-- About this exercise --
Transcribe each record exactly. Omit the pictures.

### Entries provided

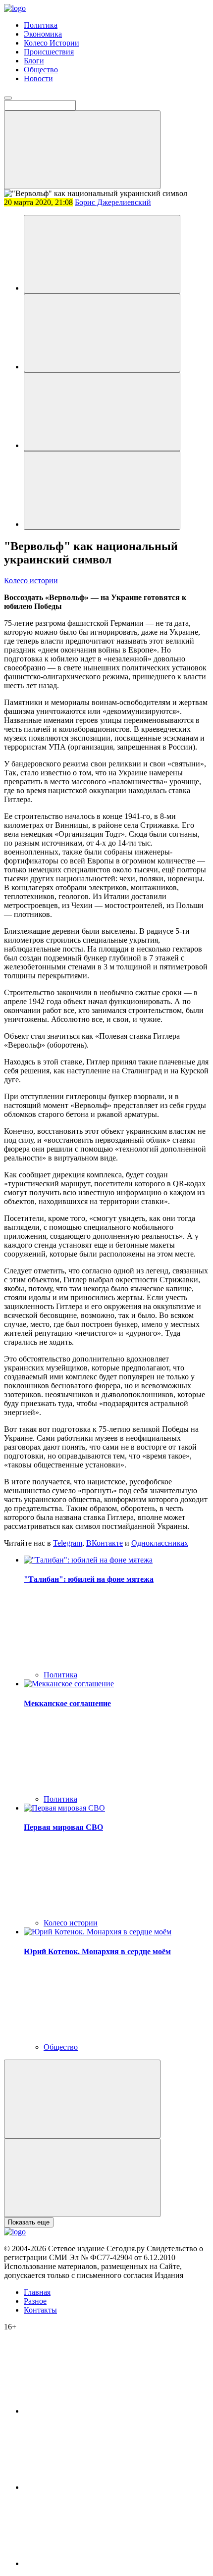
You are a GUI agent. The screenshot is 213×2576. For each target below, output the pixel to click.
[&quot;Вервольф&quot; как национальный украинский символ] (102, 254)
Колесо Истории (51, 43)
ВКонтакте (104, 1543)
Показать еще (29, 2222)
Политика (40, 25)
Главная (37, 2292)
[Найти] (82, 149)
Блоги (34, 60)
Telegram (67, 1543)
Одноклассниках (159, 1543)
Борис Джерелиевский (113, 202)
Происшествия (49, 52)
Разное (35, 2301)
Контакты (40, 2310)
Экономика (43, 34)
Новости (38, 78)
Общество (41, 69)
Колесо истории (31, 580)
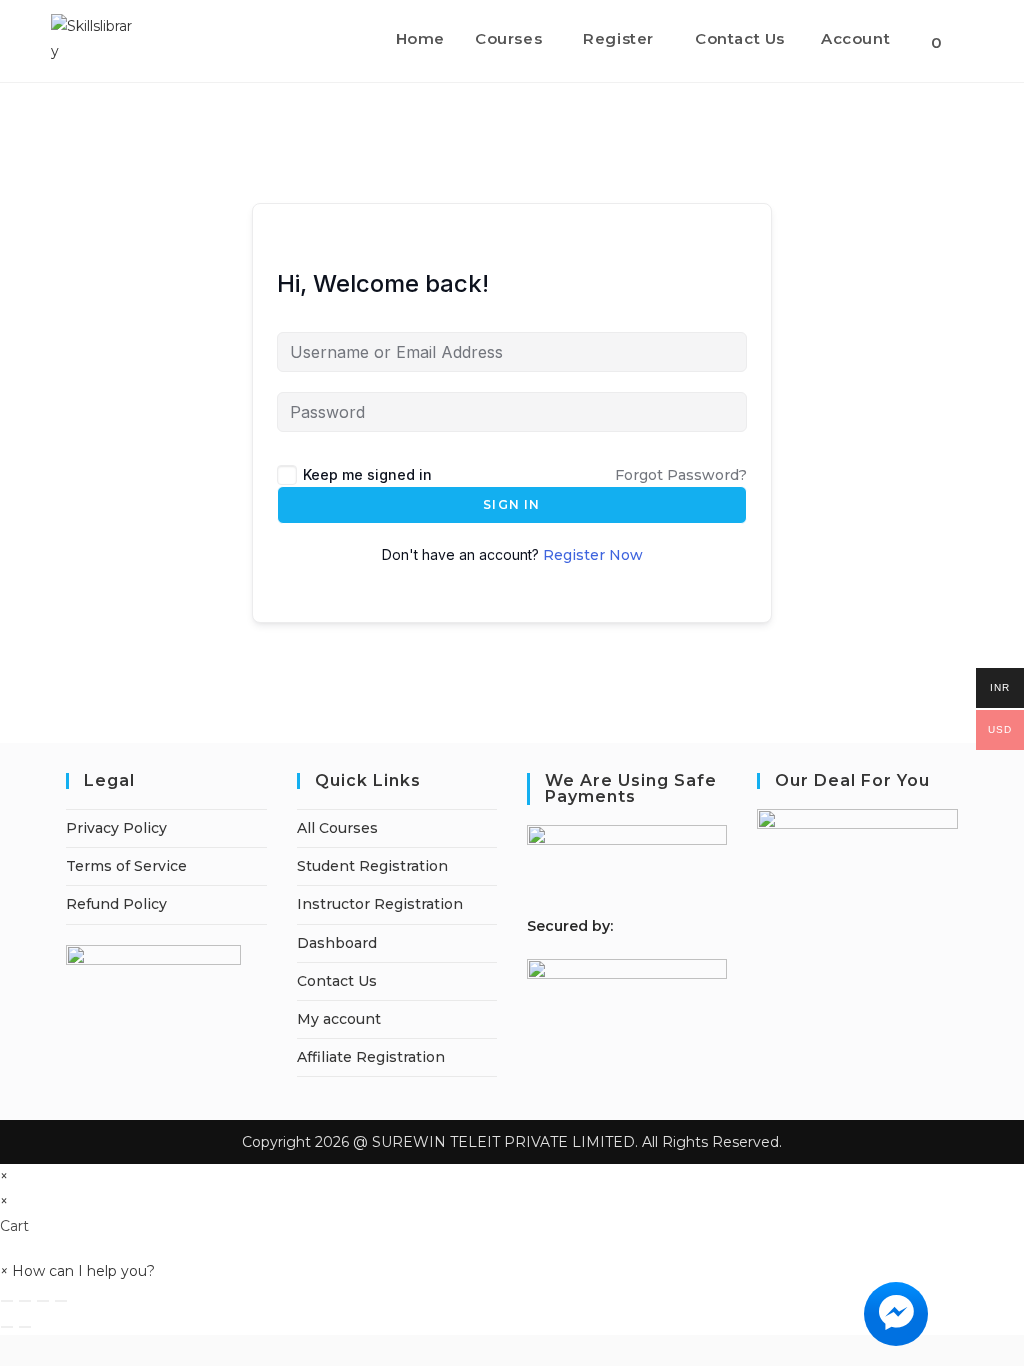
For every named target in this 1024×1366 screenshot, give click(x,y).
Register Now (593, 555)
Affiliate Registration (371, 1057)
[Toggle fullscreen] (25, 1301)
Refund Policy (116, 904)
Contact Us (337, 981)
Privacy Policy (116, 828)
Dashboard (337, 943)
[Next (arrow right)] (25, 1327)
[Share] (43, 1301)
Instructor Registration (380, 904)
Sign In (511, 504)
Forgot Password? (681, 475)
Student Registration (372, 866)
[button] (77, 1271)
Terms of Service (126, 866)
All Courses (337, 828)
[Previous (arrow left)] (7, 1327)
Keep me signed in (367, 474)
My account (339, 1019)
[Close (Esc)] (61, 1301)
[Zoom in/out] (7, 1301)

######

-- Answer space --
You are a GUI agent. The screenshot is 213×2576. For each target below, output the pixel to click.
[&quot;Вервольф&quot; как национальный украинский символ] (102, 254)
Колесо Истории (51, 43)
ВКонтакте (104, 1543)
Показать еще (29, 2222)
Политика (40, 25)
Главная (37, 2292)
[Найти] (82, 149)
Блоги (34, 60)
Telegram (67, 1543)
Одноклассниках (159, 1543)
Борис Джерелиевский (113, 202)
Происшествия (49, 52)
Разное (35, 2301)
Контакты (40, 2310)
Экономика (43, 34)
Новости (38, 78)
Общество (41, 69)
Колесо истории (31, 580)
For every named target in this 1024×1366 screenshot, give click(x,y).
Register Now (593, 555)
Affiliate Registration (371, 1057)
[Toggle fullscreen] (25, 1301)
Refund Policy (116, 904)
Contact Us (337, 981)
Privacy Policy (116, 828)
Dashboard (337, 943)
[Next (arrow right)] (25, 1327)
[Share] (43, 1301)
Instructor Registration (380, 904)
Sign In (511, 504)
Forgot Password? (681, 475)
Student Registration (372, 866)
[button] (77, 1271)
Terms of Service (126, 866)
All Courses (337, 828)
[Previous (arrow left)] (7, 1327)
Keep me signed in (367, 474)
My account (339, 1019)
[Close (Esc)] (61, 1301)
[Zoom in/out] (7, 1301)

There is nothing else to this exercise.